▶ _RECORDS_
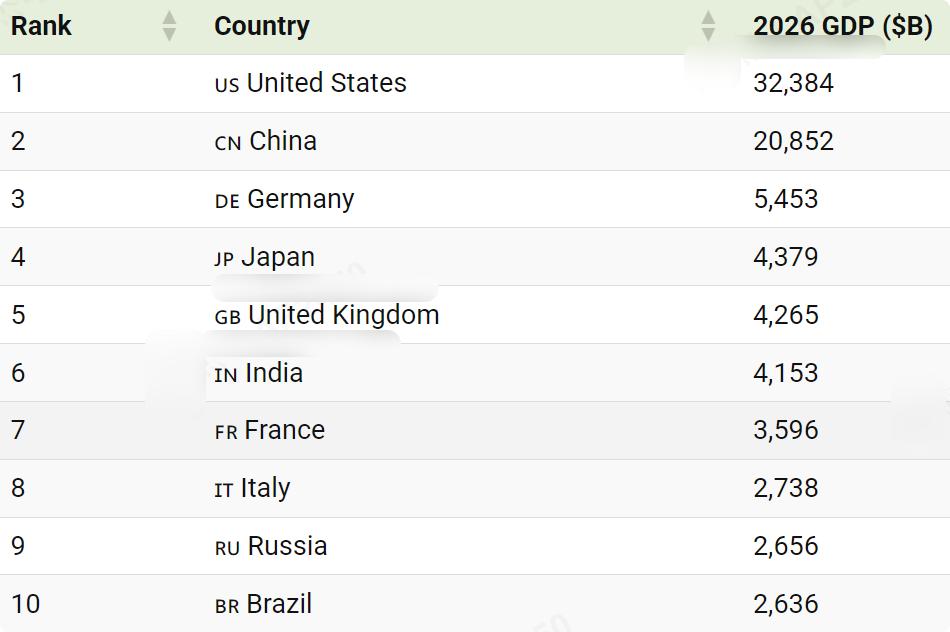Click the Rank column header
The height and width of the screenshot is (632, 950).
[41, 26]
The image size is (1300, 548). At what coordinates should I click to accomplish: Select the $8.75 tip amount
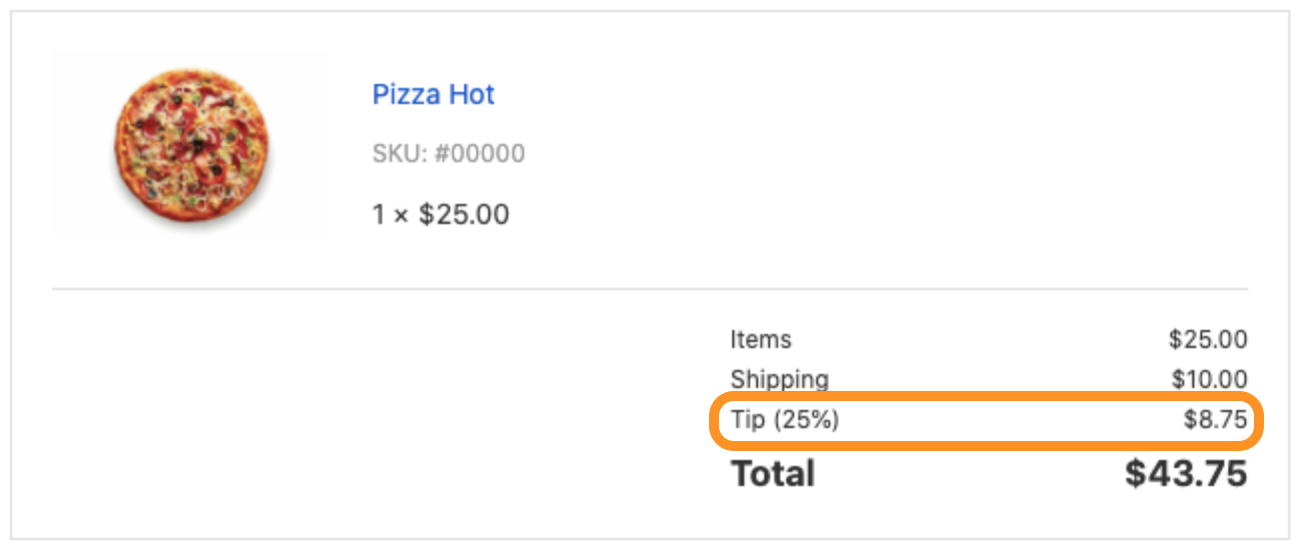coord(1215,420)
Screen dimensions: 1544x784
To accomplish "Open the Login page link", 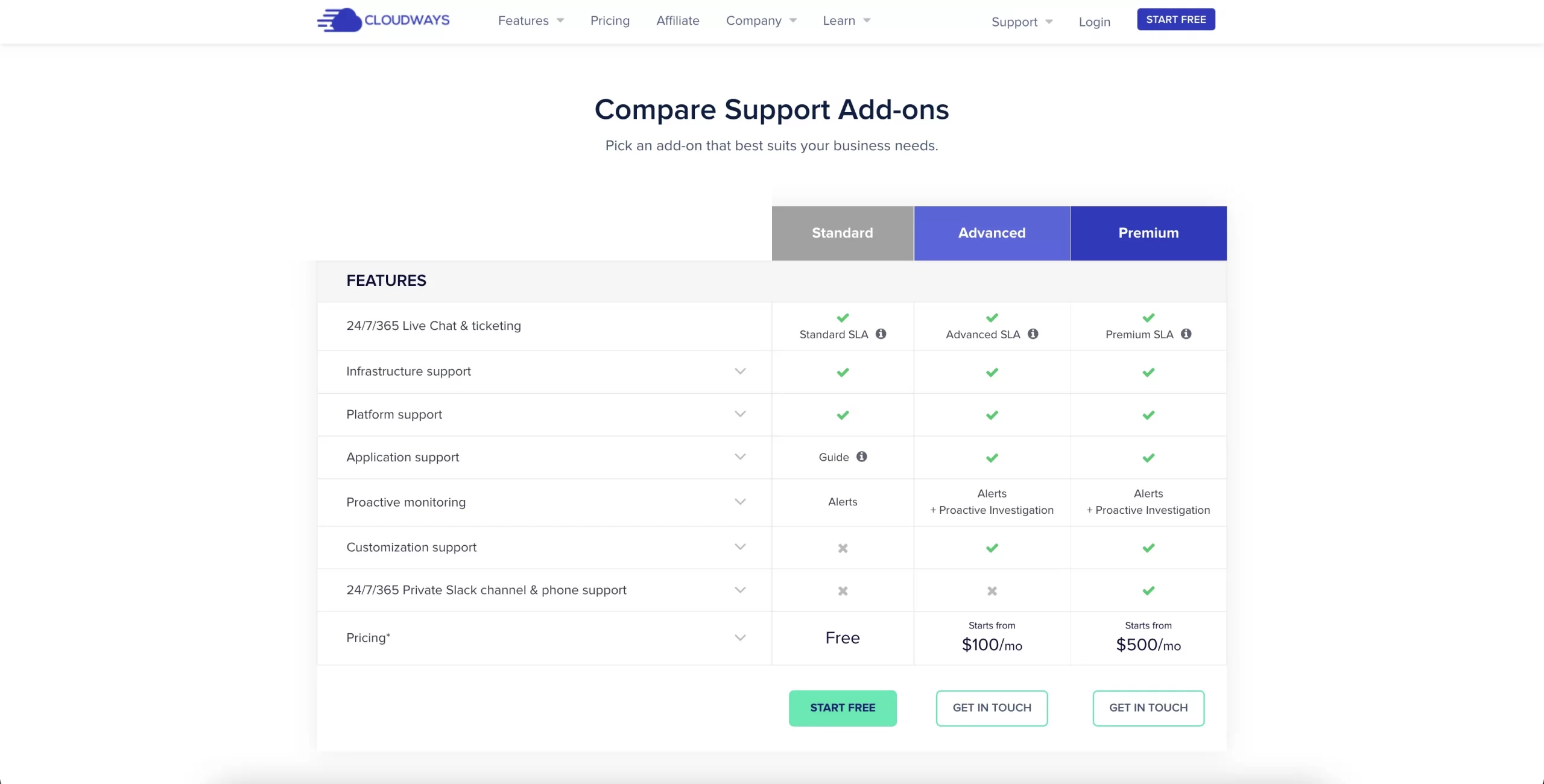I will coord(1095,22).
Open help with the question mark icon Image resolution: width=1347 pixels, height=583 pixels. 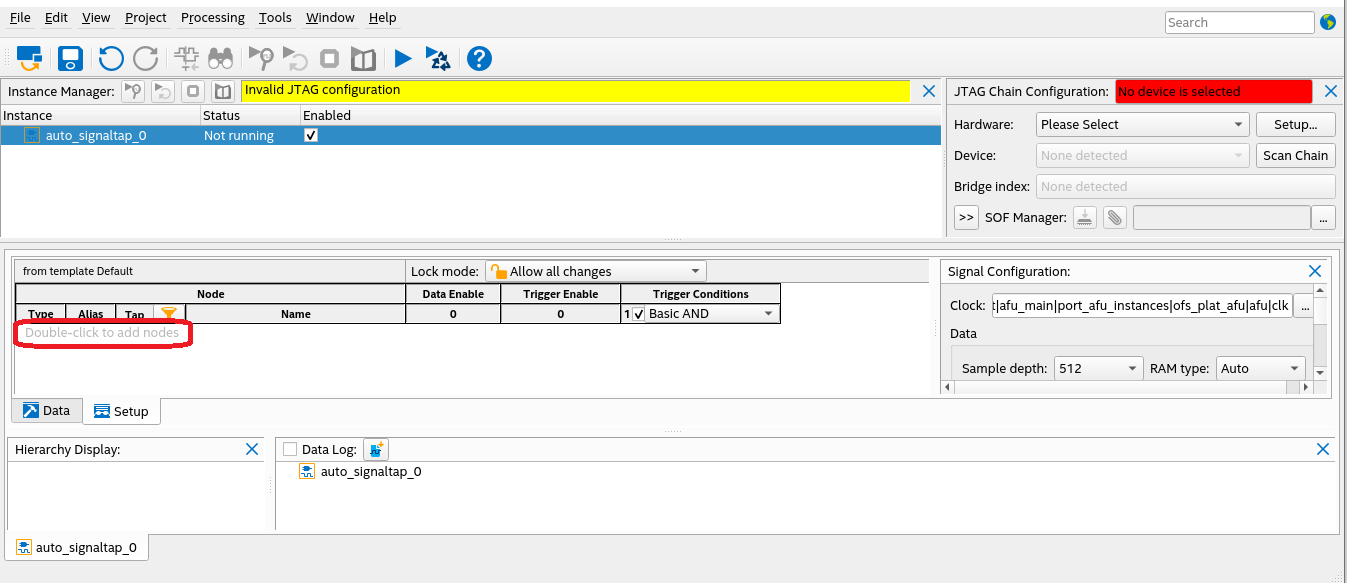click(479, 59)
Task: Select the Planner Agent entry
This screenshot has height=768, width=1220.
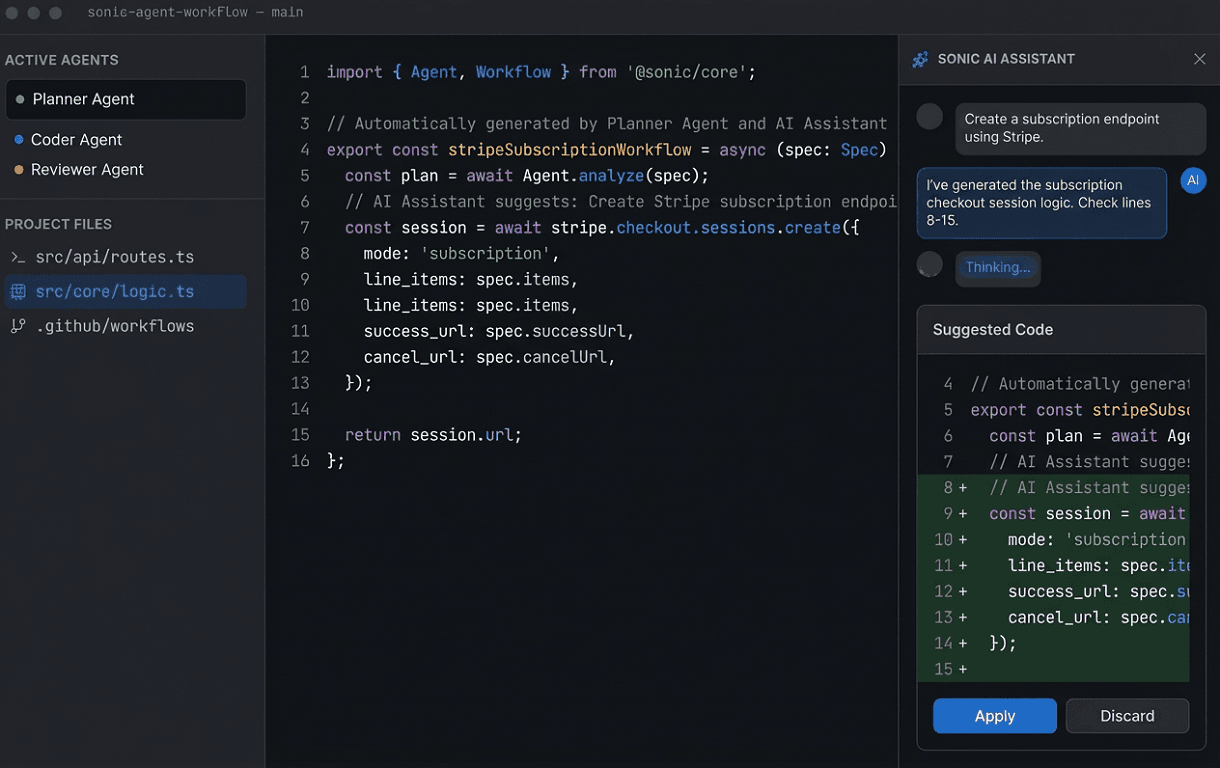Action: coord(125,100)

▶ _WHAT YOU ARE ASKED TO DO_
In the rows above, identify each line that contains the word "Select" and copy those lines.

▶ _COMPLETED TASK_
The image size is (1300, 548). At what coordinates should I click to accomplish: Select the $8.75 tip amount
Task: Select the Planner Agent entry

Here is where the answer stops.